MT method and PCA use Normal Distribution as background. Sometimes, it could be the difficulty to use these methods.
There is Kernel PCA that use Kernel Method to improve the difficulty.
If we use Kernel PCA to make data of MT method, it is similar to One-Class SVM . Kernel Principal Component MT has similar difficulty of One-Class SVM.
library(kernlab) # Pre-install of "kernlab" is needed
setwd("C:/Rtest")
Data10 <- read.table("Data1.csv", header=T, sep=",")

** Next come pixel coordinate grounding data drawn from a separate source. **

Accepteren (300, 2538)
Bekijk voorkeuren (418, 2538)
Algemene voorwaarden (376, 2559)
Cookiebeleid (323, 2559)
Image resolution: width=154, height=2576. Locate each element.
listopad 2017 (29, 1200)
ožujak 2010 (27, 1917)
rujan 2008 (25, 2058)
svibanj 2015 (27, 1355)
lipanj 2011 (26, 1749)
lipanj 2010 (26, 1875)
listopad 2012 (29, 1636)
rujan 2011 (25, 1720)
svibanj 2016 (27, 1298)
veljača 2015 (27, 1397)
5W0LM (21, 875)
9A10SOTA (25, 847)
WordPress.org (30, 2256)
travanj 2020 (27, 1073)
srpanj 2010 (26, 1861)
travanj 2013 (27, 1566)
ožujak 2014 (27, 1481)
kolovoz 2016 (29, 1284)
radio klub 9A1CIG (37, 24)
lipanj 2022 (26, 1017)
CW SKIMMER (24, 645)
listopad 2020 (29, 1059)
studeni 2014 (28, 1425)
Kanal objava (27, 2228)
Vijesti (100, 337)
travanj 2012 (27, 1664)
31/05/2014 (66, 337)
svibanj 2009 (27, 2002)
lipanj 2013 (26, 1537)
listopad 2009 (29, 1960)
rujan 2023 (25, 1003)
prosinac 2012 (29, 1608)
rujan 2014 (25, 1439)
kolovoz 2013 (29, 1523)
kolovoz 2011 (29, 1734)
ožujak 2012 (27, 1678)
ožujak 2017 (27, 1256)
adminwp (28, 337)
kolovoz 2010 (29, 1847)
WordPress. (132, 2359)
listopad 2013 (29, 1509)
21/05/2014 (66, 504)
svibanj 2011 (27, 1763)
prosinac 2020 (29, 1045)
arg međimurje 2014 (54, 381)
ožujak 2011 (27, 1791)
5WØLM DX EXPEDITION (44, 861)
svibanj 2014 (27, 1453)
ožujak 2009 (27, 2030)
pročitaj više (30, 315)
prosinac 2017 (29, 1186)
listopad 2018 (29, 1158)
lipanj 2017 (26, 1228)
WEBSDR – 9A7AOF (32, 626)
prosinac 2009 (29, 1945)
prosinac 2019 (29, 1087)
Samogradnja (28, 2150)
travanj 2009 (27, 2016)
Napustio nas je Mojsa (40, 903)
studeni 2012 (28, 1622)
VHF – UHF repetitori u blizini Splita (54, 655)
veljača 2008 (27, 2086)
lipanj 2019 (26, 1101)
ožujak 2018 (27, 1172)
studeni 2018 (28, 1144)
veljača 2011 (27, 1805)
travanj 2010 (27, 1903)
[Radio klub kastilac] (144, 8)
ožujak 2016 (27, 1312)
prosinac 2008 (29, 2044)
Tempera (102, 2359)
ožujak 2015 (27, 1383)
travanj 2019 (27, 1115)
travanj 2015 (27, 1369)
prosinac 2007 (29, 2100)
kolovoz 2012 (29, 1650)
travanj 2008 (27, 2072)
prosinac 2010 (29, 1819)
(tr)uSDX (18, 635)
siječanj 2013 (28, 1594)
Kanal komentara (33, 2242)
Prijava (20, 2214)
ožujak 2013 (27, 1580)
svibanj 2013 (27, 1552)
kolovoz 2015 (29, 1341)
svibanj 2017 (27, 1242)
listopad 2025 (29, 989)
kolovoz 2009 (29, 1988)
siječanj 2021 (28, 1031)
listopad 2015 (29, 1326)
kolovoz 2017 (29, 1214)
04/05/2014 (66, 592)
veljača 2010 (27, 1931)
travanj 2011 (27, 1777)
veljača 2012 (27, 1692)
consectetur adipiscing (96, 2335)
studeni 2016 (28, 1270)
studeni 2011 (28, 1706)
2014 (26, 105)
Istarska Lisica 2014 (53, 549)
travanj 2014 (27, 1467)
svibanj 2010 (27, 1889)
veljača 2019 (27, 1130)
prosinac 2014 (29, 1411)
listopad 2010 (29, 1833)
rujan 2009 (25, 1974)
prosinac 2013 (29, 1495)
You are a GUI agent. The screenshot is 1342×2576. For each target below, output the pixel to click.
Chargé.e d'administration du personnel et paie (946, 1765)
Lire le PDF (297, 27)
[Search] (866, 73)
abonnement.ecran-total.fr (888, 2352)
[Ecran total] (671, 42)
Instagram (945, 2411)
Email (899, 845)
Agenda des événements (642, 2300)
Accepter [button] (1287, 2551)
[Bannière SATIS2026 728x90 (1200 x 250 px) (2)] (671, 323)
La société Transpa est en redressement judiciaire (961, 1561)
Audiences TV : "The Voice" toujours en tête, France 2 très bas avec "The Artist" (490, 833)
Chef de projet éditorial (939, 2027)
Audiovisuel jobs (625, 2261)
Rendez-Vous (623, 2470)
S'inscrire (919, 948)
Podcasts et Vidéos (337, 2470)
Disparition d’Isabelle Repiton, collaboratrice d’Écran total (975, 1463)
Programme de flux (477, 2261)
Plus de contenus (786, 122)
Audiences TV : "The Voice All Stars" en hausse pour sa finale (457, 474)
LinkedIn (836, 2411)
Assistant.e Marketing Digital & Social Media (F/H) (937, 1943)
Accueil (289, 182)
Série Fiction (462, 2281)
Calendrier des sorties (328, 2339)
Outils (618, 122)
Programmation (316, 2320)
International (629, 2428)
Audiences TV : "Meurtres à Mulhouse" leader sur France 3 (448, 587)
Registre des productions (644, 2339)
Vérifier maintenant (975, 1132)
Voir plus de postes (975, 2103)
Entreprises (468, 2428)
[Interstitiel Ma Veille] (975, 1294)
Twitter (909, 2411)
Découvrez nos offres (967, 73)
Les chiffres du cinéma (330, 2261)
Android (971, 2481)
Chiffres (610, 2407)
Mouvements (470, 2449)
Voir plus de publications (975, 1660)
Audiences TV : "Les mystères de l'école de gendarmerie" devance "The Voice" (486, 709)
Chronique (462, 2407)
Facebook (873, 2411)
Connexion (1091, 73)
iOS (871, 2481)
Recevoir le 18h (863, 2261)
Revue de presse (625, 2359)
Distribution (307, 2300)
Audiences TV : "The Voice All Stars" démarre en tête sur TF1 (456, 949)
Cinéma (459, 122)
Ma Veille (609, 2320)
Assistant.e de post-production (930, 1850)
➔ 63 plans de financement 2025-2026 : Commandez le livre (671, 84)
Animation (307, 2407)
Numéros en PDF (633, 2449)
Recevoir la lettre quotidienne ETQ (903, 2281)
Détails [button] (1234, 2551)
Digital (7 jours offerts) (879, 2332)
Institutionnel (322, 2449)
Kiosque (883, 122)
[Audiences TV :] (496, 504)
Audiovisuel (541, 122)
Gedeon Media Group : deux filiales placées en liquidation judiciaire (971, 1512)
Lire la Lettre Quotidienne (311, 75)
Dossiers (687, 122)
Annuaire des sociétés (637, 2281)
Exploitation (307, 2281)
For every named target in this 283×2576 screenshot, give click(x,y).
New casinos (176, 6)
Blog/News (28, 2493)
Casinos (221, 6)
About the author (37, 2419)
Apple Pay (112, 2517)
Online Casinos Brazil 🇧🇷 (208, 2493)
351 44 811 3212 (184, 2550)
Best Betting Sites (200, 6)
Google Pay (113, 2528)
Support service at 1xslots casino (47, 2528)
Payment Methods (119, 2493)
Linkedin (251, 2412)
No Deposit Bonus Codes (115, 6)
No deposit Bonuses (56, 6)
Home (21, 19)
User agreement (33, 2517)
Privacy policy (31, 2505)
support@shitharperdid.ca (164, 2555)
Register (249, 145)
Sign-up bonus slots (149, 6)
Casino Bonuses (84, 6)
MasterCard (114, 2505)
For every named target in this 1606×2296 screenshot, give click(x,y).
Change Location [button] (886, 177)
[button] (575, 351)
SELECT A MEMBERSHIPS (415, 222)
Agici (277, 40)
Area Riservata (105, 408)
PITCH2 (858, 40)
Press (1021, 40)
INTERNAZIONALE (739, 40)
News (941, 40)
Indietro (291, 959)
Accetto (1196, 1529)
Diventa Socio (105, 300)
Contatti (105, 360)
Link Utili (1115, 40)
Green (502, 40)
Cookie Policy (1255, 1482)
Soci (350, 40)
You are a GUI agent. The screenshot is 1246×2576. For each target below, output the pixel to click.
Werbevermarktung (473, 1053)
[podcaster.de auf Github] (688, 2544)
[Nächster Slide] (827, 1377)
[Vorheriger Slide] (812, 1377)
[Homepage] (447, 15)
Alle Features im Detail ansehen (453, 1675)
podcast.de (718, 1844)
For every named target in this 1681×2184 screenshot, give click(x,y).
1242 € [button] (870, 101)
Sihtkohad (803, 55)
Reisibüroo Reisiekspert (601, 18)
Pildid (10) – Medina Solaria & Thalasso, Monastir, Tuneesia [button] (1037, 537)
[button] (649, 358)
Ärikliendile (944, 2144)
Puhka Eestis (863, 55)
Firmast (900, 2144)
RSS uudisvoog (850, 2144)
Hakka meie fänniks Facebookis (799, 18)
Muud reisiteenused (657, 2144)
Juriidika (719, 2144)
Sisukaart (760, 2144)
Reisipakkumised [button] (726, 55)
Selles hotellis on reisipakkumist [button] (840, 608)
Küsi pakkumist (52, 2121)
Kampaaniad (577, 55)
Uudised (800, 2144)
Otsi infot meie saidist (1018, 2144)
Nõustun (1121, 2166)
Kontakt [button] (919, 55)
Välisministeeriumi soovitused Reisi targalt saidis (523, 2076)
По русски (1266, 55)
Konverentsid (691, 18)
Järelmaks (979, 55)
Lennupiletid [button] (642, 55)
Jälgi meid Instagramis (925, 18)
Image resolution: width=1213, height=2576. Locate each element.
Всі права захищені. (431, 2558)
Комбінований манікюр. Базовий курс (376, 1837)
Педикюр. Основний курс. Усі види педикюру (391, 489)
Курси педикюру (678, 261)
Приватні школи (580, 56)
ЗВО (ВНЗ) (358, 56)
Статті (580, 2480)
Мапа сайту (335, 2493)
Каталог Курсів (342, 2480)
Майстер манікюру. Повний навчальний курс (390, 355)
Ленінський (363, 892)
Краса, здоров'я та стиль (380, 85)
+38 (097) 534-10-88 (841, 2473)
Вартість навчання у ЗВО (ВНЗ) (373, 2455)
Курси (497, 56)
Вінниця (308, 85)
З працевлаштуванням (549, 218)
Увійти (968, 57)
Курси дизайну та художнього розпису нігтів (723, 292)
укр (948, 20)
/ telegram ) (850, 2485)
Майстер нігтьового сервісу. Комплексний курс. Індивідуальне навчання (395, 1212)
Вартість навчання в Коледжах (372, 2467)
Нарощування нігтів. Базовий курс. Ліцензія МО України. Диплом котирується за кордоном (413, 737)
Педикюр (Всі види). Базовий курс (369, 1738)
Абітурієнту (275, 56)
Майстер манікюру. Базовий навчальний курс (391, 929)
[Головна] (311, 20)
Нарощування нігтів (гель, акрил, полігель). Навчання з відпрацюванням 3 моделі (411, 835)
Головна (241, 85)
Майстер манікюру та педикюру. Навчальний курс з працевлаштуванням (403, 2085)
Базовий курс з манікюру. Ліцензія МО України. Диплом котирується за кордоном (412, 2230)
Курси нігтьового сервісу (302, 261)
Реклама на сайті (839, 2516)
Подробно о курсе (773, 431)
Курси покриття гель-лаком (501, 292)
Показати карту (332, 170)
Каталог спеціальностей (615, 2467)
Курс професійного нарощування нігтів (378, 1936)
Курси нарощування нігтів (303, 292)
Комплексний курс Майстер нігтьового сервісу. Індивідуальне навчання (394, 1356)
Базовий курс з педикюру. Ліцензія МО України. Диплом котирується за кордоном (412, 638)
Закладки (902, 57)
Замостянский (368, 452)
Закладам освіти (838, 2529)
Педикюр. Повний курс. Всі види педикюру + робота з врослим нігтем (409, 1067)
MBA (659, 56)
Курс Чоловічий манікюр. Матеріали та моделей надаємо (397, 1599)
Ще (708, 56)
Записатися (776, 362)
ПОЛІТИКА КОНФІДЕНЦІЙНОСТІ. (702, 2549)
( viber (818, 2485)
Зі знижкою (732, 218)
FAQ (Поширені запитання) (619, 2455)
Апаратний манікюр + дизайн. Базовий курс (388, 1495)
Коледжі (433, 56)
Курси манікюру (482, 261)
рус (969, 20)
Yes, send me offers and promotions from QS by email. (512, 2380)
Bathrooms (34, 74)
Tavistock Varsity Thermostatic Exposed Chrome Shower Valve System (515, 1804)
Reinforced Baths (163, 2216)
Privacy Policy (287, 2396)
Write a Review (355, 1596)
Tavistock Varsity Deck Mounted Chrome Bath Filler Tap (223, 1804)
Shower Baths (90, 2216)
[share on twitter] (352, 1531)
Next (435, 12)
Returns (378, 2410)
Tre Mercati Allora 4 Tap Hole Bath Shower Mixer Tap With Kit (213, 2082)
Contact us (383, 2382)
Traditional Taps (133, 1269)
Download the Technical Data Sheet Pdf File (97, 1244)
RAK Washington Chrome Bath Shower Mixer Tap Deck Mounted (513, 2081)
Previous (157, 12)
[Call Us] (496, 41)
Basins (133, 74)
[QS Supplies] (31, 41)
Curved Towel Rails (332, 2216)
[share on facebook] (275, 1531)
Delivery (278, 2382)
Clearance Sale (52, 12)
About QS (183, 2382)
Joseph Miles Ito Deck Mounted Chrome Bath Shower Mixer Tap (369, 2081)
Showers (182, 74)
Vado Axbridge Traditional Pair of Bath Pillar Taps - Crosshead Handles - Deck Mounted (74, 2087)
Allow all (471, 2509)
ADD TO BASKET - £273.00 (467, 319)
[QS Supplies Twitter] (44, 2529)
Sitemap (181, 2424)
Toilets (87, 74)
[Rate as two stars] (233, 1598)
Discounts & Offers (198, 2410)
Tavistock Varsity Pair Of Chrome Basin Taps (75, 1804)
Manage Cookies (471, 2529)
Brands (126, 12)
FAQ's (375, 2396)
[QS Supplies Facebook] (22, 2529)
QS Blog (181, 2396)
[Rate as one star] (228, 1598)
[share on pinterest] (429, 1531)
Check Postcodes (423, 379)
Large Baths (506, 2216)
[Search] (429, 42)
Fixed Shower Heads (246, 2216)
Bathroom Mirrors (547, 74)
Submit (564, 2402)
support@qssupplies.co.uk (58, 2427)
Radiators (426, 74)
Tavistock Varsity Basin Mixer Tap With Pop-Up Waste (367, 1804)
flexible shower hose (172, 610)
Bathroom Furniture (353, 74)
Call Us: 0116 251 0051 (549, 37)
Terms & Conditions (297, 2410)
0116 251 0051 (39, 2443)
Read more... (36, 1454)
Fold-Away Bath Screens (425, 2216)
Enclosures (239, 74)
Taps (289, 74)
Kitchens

Data20 <- read.table("Data2.csv", header=T, sep=",")
Data1 <- as.matrix(Data10)
Data2 <- as.matrix(Data20)
pc <- kpca(Data1,kernel="rbfdot", features=10,kpar=list(sigma=0.1)) # Kernel PCMT using 10 principal components
pc1 <- predict(pc, Data1)
pc2 <- predict(pc, Data2)
n <- nrow(pc1)
Ave1 <- colMeans(pc1)
Var1 <- var(pc1)*(n-1)/n
k <- ncol(pc1)
MD1 <- mahalanobis(pc1, Ave1, Var1)/k
MD2 <- mahalanobis(pc2, Ave1, Var1)/k
write.csv(MD1, file = "MD1.csv")
write.csv(MD2, file = "MD2.csv")
R-EDA1 can also use the kernel principal component MT method. You can select four kernel functions.
When using kernel principal component analysis, it seems that the graph shown below is often obtained.
The Mahalanobis distance in the unit space (labeled "0" in the graph) is almost 1. In the MT method, the value obtained by dividing the Mahalanobis distance by the number of dimensions is called the "Mahalanobis distance", so it is as expected that the average will be 1. It is good that the average is 1, but the variability is very small.
Another feature of the kernel principal component MT method is that the Mahalanobis distance in the signal space (labeled "1" in the graph) is less than 1 in all samples, depending on how the kernel is selected. Depending on how the parameters are selected, all may be almost 0. In most cases, the value is larger than 1 when the normal MT method is used, but the appearance of the data is reversed.
The author himself has not been able to confirm the mathematical principle of kernel principal component analysis properly, but considering what is happening, if rbfdot is used as the kernel, the training data will be placed on the spherical surface of the multidimensional hypersphere. It seems that a model will be created. Since they are all on a sphere, the distance from the center (average value) of the data seems to be the same and 1.
If you put data with different values ??from the training data for such a model, they seem to be calculated inside the nsphere. If you make a model well, it seems that all the data that deviates from the training data will be calculated so that it is placed at the origin of 0 distance.
If the Mahalanobis distance is close to 1, it is almost the same as the training data, and if it is slightly different, it becomes 0, which may be a convenient property in some cases.